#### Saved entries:
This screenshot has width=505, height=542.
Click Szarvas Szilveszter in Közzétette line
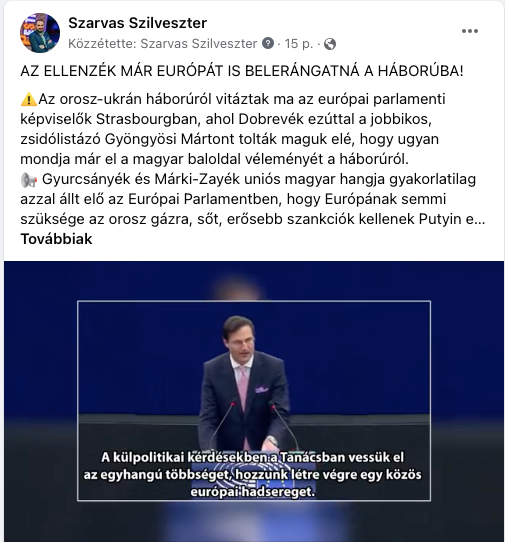(199, 44)
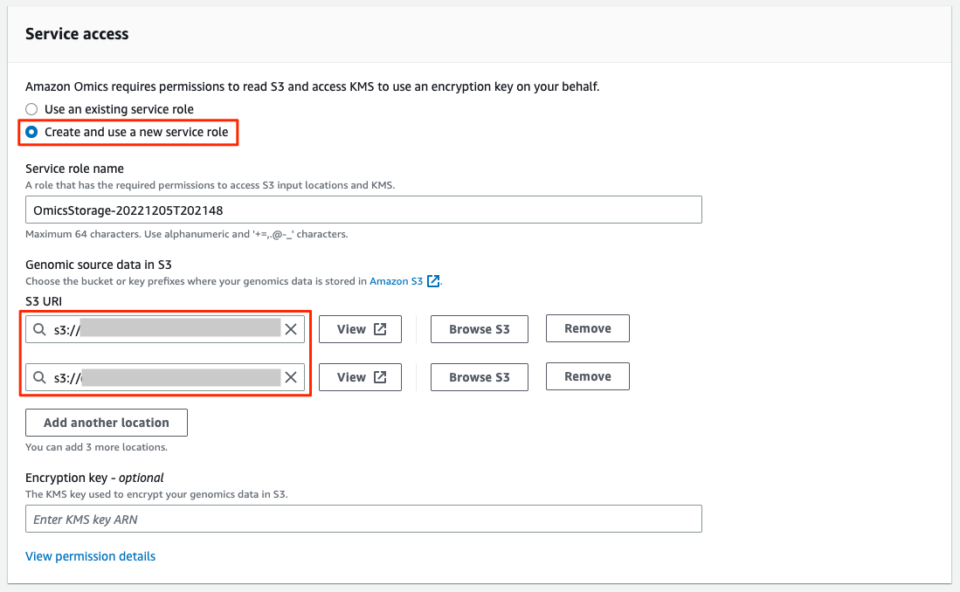Click search icon in first S3 URI field

point(40,329)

#### What is being asked:
The entries above need to be transcribed exactly, with the images left out.

#### Answer to this problem:
This screenshot has width=505, height=542.
Click Szarvas Szilveszter in Közzétette line
(199, 44)
Click search icon in first S3 URI field

point(40,329)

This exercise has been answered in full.